STUDY: South African Women Will Take Daily Pill to Prevent HIV


Contrary to some critics, research shows adherence is not an issue in PrEP treatment.

New research presented at the International AIDS Society Conference in Vancouver disproves the theory that adherence to PrEP is difficult. The study, funded by the National Institutes for Health, found that young, single black women in South Africa have no problems adhering to a daily pill regimen. The study stated that adherence was high among transgender women and men who have sex with men in the U.S. and Thailand, as well. (Read more about that here.)

In other words, high risk groups are capable of maintaining a strict, daily pill regimen in order to prevent HIV infection. 

"These are encouraging findings, demonstrating that if given access to Truvada, women and men will take it daily to prevent HIV infection," said Director of the National Institute of Allergy and Infectious Diseases at the NIH Anthony S. Fauci. "This study takes a solid step toward connecting people at particularly high risk for HIV with a proven preventable strategy that can protect them from infection." 

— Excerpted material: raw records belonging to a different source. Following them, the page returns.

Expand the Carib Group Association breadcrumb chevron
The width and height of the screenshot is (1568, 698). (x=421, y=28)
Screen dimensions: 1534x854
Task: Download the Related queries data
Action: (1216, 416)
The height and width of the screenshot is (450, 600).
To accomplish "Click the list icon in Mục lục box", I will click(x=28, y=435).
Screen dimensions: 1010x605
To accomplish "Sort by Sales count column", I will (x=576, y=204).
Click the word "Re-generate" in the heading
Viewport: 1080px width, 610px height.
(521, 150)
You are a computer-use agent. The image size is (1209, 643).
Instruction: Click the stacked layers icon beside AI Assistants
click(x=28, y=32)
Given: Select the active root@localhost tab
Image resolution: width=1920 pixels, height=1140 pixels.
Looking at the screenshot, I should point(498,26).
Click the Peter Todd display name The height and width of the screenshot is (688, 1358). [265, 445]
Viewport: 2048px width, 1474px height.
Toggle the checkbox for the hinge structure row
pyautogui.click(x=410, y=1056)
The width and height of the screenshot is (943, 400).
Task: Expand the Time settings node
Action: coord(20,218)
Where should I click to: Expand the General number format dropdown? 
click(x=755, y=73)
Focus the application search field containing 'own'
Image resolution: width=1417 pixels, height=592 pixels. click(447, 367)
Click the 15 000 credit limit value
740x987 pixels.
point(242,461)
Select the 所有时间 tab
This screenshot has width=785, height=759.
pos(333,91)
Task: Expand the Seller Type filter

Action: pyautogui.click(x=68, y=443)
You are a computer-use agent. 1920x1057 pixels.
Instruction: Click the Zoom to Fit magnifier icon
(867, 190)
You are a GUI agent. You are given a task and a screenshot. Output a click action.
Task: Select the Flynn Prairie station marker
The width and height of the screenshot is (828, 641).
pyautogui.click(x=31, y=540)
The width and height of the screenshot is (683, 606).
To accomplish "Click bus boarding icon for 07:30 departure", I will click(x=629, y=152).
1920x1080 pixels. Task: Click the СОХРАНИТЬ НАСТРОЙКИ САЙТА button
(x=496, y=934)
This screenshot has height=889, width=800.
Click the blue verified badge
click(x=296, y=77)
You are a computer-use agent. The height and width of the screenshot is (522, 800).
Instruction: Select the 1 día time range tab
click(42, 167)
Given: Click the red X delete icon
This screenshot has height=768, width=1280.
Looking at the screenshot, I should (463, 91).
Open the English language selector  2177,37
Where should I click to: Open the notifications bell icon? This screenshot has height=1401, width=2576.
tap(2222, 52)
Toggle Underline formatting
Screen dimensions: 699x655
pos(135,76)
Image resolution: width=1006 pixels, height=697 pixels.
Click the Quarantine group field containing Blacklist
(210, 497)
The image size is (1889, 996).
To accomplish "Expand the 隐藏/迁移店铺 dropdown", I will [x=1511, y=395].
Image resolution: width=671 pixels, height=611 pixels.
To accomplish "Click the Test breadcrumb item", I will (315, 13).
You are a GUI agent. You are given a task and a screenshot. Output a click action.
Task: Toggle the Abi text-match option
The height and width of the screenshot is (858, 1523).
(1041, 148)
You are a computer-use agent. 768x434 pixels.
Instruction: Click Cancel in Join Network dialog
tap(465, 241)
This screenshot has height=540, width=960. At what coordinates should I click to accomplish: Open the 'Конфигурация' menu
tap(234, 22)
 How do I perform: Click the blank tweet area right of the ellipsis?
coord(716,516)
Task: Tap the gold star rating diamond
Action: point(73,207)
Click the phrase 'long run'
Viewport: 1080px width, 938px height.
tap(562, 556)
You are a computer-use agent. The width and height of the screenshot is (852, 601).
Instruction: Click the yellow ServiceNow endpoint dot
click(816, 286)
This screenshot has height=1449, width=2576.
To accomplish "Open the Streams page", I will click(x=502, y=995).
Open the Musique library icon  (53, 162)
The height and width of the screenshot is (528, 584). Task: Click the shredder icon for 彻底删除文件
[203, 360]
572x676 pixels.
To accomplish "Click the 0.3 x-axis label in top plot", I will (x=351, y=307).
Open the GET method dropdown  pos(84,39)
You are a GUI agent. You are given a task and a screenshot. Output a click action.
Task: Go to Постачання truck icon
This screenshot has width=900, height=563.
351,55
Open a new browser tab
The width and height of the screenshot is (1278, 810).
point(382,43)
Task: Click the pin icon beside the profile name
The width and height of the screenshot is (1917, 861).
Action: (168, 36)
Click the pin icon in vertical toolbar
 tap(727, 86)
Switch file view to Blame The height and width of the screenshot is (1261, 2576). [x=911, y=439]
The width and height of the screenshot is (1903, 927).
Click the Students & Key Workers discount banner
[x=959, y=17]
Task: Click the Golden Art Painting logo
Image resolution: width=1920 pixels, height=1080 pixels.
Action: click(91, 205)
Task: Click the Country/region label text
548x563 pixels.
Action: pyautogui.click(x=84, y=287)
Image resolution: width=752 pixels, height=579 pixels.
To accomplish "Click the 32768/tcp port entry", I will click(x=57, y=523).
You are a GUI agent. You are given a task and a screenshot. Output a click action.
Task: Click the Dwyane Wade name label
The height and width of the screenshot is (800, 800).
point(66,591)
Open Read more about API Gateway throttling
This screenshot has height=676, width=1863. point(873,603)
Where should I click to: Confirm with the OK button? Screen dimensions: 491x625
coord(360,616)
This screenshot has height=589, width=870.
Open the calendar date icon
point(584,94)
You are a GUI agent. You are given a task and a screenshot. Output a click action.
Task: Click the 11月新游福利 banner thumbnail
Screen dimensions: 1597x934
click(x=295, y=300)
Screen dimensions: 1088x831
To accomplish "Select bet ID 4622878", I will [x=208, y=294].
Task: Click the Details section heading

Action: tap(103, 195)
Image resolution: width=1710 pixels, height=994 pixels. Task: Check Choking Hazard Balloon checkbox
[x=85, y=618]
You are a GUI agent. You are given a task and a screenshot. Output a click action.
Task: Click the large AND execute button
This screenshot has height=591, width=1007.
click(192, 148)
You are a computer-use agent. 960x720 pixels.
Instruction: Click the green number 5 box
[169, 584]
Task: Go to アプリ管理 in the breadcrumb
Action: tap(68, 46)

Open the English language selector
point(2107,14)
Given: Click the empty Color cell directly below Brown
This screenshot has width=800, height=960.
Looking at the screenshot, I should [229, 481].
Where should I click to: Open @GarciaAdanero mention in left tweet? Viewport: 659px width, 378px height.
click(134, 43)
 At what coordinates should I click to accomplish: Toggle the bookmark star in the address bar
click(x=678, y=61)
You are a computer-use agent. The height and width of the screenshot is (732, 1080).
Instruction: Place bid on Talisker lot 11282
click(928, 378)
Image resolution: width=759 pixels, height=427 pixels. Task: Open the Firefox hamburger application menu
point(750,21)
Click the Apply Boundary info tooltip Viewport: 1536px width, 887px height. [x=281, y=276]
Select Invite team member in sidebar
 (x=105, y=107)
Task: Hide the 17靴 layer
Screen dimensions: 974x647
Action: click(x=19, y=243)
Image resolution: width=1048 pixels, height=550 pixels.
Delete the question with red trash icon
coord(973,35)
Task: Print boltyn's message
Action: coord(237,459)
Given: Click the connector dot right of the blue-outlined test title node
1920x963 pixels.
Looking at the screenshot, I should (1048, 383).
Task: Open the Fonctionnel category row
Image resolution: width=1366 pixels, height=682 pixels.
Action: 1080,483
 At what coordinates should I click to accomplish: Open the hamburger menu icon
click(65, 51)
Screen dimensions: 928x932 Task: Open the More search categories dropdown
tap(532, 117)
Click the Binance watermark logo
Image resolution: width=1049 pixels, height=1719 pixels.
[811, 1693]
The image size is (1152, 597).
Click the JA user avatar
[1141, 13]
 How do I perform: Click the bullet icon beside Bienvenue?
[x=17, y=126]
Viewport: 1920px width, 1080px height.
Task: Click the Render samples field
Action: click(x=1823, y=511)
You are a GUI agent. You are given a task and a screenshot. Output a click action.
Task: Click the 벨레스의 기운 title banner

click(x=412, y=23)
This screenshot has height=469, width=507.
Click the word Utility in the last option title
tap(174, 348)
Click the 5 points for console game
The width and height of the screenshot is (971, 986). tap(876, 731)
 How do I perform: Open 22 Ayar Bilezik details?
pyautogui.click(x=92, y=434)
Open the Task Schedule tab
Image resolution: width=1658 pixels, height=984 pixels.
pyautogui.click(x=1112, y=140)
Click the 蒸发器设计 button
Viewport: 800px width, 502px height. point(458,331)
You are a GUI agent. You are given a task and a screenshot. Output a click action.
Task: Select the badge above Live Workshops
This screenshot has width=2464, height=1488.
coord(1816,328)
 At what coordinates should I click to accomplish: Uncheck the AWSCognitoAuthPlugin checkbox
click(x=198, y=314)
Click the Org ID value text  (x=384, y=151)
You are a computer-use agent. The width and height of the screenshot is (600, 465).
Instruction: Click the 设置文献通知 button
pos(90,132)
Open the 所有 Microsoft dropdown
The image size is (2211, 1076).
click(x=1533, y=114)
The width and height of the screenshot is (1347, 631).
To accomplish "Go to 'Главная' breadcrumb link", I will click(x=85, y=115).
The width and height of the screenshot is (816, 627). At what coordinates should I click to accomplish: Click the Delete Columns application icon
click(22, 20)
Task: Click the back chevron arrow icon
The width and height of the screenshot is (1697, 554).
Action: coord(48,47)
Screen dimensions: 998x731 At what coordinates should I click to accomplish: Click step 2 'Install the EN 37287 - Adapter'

The evidence that PrEP can prevent infections is commonly accepted. What this study sought was a schedule patients were most likely to adhere to while on PrEP. The study included 179 women in Cape Town, 179 gay men and transgender women in Harlem, and 178 gay men and transgender women in Bangkok. Participants were randomly assigned to a group and each person was prescribed Truvada and told to take the pills according to their group's schedule. 

One group was took the pill daily. The second group took the pill twice a week and once after sex. The third took the pill before and after sex. Groups were given information on HIV infection and PrEP, and were given other preventative measures such as condoms. Anyone infected during the study was refered to care. 

Of the three groups, the one with the highest adherence was the daily pill regimen. South African women reported that the daily schedule was the easiest to keep, and this sentiment was reflected in the Harlem and Bangkok groups where adherence to a daily schedule was 65 percent and 85 percent, respectively.

"[The study] showed that daily dosing was the easiest PrEP regimen to follow," said Jonathan Mermin, director of the National Center for HIV/AIDS, Viral Hepatitis, STD and Tuberculosis Prevention at the Centers for Disease Control and Prevention. "This is important and encouraging news, since we know that PrEP offers high level of protection against HIV when taken daily." 

Currently, the CDC recommends a daily regimen of PrEP for those who take it in the US, though critics of PrEP have raised doubts that people could adhere to a daily schedule.